Friday 5 June 2009

A Conference Report on American Independent Cinema

At the beginning of May (8 -10th) an international conference on American Independent Cinema organised by Yannis Tzioumakis (University of Liverpool) and Claire Molloy (Liverpool John Moores) took place at the Liverpool Screen School. American Independent Cinema was the first conference of its kind devoted to the subject and not surprisingly it turned out to be a highly focused, intellectually stimulating and hotly contested topic that provided many friendly disagreements on what might constitute the independence of the title. If anything the debate over definitions and discourses proves what a vibrant subject area this is and no doubt will be for years to come. The conference also served to house the launch of the book series American Indies that I co-edit with conference organiser Yannis Tzioumakis.

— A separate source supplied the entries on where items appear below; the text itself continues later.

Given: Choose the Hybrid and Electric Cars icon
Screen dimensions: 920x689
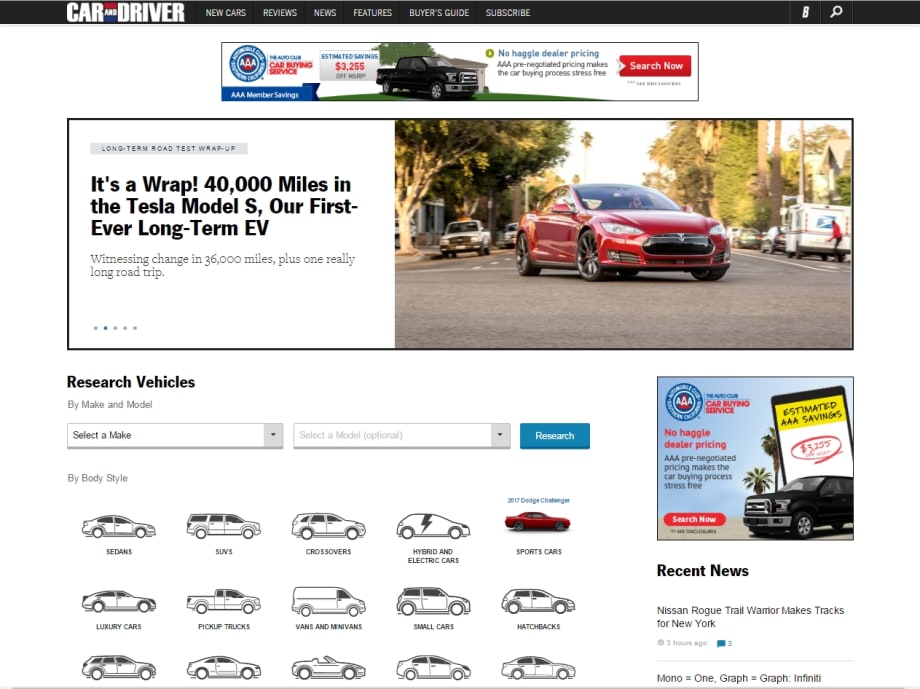Looking at the screenshot, I should [x=432, y=522].
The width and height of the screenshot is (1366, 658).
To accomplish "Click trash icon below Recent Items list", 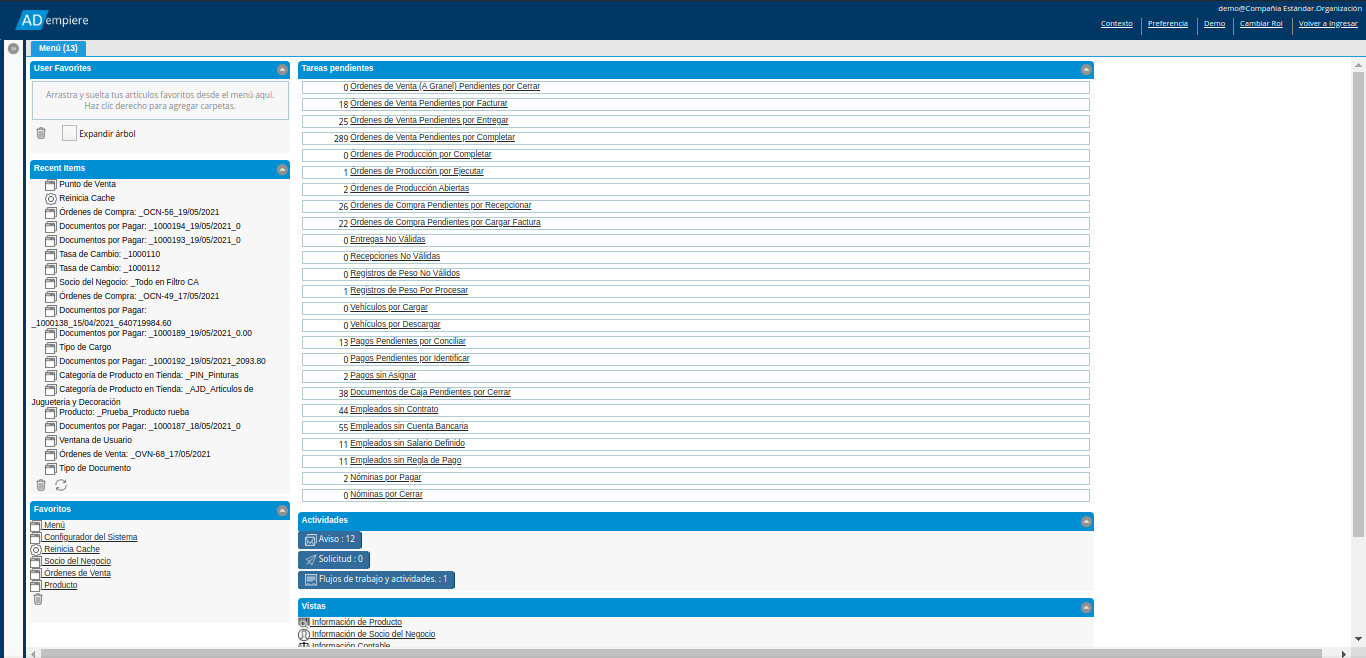I will coord(41,485).
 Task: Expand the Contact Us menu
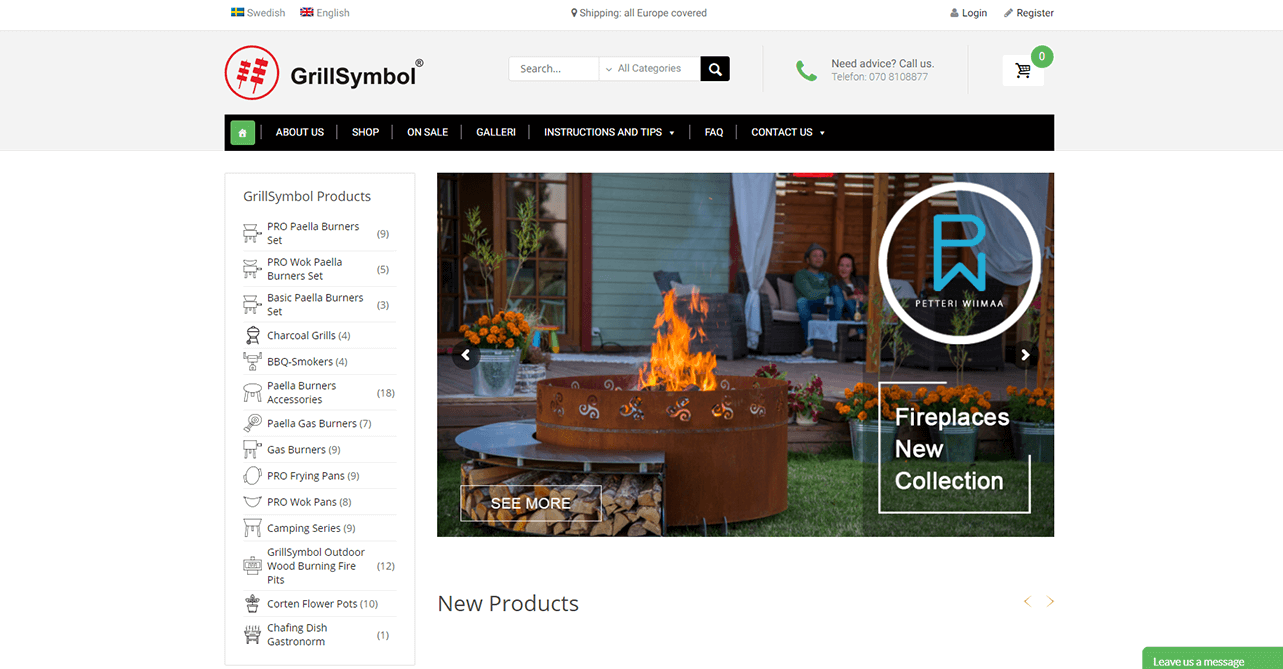(788, 132)
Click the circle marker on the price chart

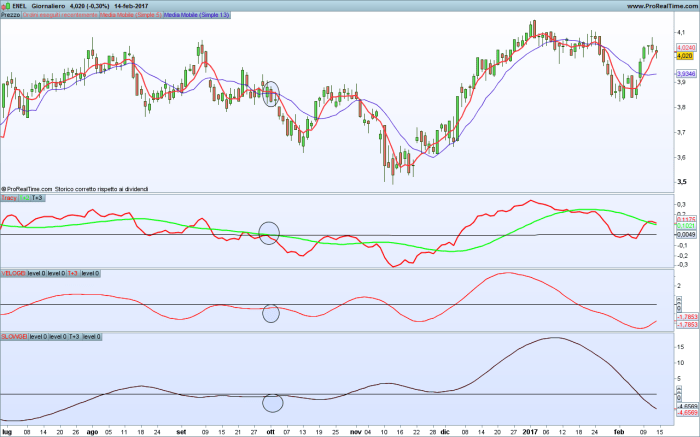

The conference was spread over three days with parallel panels punctuated by keynotes from a roster of scholars on American cinema including Janet Staiger (University of Texas – Austin), Peter Kramer (University of East Anglia), Warren Buckland (Oxford Brookes), and Geoff King (Brunel). Conference paper topics and keynotes were diverse in their topics and methodologies from poverty row Tarzans to mumblecore, archival research, data mining, and good old-fashioned textual analysis. Most participants topics gestured towards a number of tensions and topoi upon which the future study of American Independent Cinema might find direction. The major, yet overlapping, division was between on the one hand, a perspective that sees American independent cinema in terms of art and authorship, and the other hand, one that sees American Independent Cinema as inseparable from industrial and institutional machinations. Of course both positions have their own merit and synthesize quite well although the latter was where the mature scholarship was mostly demonstrated. What did surprise me most was the waning of identity politics since the cultural and ideological framing that once defined independent luminaries like John Sayles and Todd Haynes (neither it turns out were mentioned) seemed no longer on the agenda therefore, nothing on New Queer Cinema, only two papers on race, a few on women and feminism; but maybe that’s because the identity issue is fairly exhausted in relation to this topic. What the conference did suggest is that there are so many different accounts of what independence means, that its not just industrial, political, and aesthetic but also epistemological since the meaning of American Independent Cinema and what constitutes knowledge about it is always shifting. In many ways the conference also proves that the concept of American Independent Cinema is a bit like the way we think of genre – a triangulated field of meaning between text, audience and industry that (depending on your position) either aligns awkwardly or monolithically.